A set which has a countably infinite subset is called Dedekind Infinite. It is not provable within Zermelo-Fraenkel set theory (ZF) that every infinite set is Dedekind infinite. This was demonstrated by Paul Cohen, who exhibited a model of ZF in which there is an infinite, Dedekind-finite set of real numbers. See Asaf's answer to my question for implications of this statement in analysis.
You do not need any form of the axiom of choice to prove that infinite equals Dedekind infinite, in the sense that one can construct models of ZF in which all infinite sets have countably infinite subsets but no form of the axiom of choice holds. However, if we do have some form of the axiom of choice available, even a weak form, then we can prove your statement.
Let me explain. The axiom of choice states that, given any collection $(A_i\;\colon\; i\in I)$ of nonempty sets, indexed by some set $I$, there exists a choice function picking out, for each $i\in I$, an element $a_i\in A_i$. In other words, we have a function $f\colon I\to\bigcup_iA_i$ such that $f(i)\in A_i$ for each $i$.

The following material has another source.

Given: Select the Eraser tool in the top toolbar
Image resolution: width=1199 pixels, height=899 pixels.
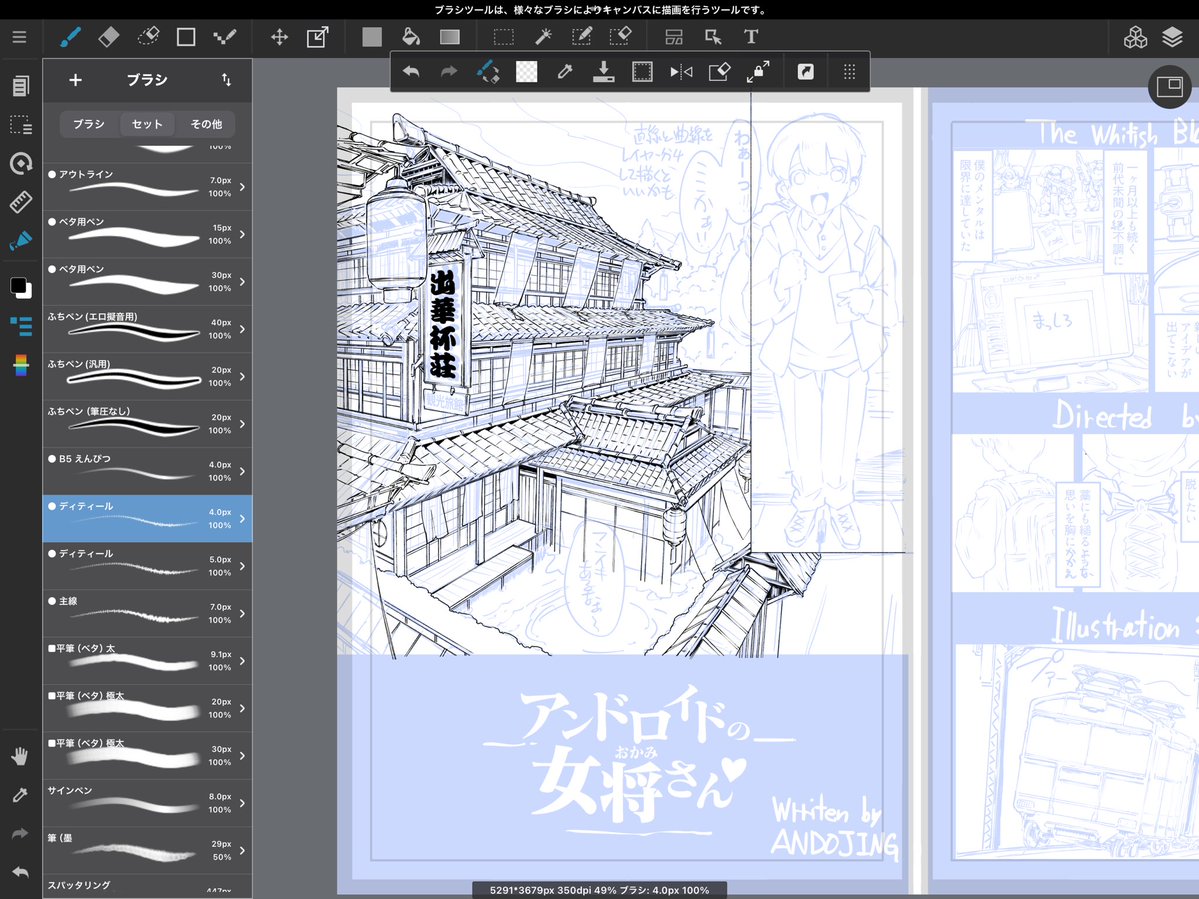Looking at the screenshot, I should coord(108,36).
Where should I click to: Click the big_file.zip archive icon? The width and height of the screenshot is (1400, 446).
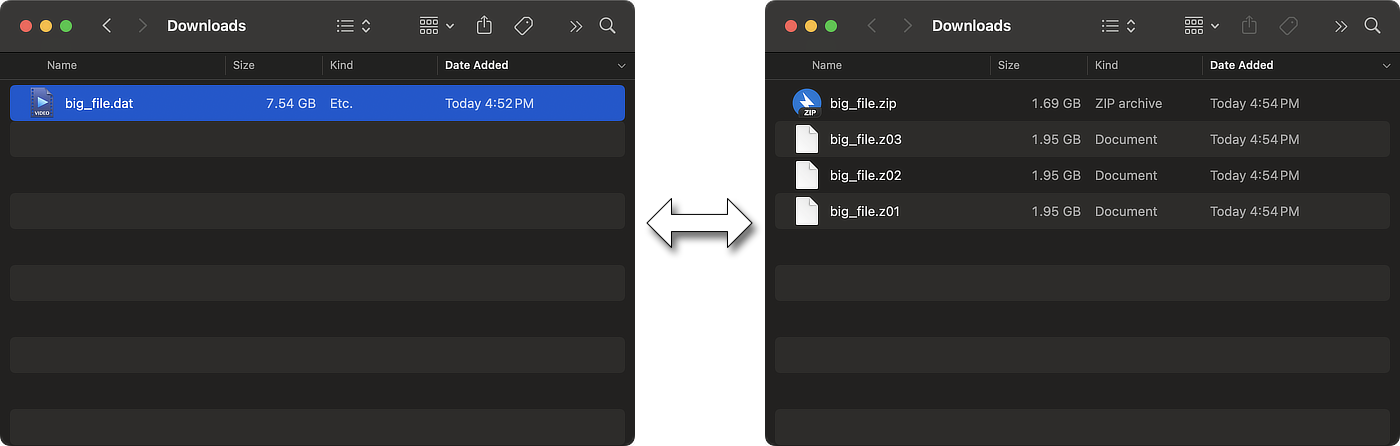point(806,103)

A well-known (but not easy to prove) consequence of the axiom of choice is the well-ordering theorem: given any set $A$, we can order the elements of $A$ in such a way that any nonempty subset of $A$ has a least element under the ordering. In fact, the well-ordering theorem is equivalent to the axiom of choice, since, given $(A_i\;\colon\;i\in I)$, we can define $f(i)$ to be the least element of $A_i$, under this ordering, giving us a choice function.

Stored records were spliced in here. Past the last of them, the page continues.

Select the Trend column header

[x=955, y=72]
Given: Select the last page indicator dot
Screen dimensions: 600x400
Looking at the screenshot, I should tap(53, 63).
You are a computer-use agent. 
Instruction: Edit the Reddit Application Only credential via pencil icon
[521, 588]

With this form of the axiom of choice, one can prove your statement as follows: given your set $S$, order it according to the well-ordering theorem. Then let $a_0$ be the least element of $S$, let $a_1$ be the least element of $S\setminus\{a_0\}$ and so on. This process will never terminate; otherwise, $S$ would be equal to $\{a_0,\dots,a_n\}$ for some $n$ and therefore would be finite.
That's all well and good, but the well-ordering theorem is a non-obvious theorem in set theory, and certainly isn't implicit in your argument. We shouldn't need to use it to prove this statement.
Thankfully, there is another way, and it actually involves a strictly weaker form of the axiom of choice. The axiom of countable choice is the same as the axiom of choice, except that we require the set $I$ to be countable. There are models of set theory in which the axiom of choice fails but still holds whenever the index set is countable, so countable choice is strictly weaker than full choice.
Here's how we prove your statement using only countable choice. Let $S$ be an infinite set. Then, for each $n=0,1,2,\dots$, let $S_n$ be the set of subsets of $S$ of size $2^n$.
We can show that each $S_n$ is non-empty using your argument (note that the axiom of choice is not required for a finite collection of sets, since we can proceed by induction): inductively pick elements $a_1,\dots,a_{2^n}$ from $S$; since $S$ is infinite, this process will not terminate and since we are only choosing finitely many elements, there are no dodgy set-theory issues.
Now, there are countably many $S_n$, so the axiom of countable choice tells us that there is a sequence $A_0,A_1,A_2,\dots$ of subsets of $S$ such that $A_n$ has size $2^n$ for each $n$.
Now, for each $n$, let $B_n$ be the set of elements of $A_n$ that are not contained in $A_0\cup\dots\cup A_{n-1}$. Since $A_n$ has size $2^n$, and $A_0,\dots,A_{n-1}$ have at most $1+2+4+\dots+2^{n-1}=2^n-1$ distinct elements between them, $B_n$ must be non-empty. By the axiom of countable choice again, we can choose a sequence $s_0,s_1,\dots$ with each $s_n\in B_n$. In particular, the $s_n$ are distinct. We have found a countably infinite subset of $S$.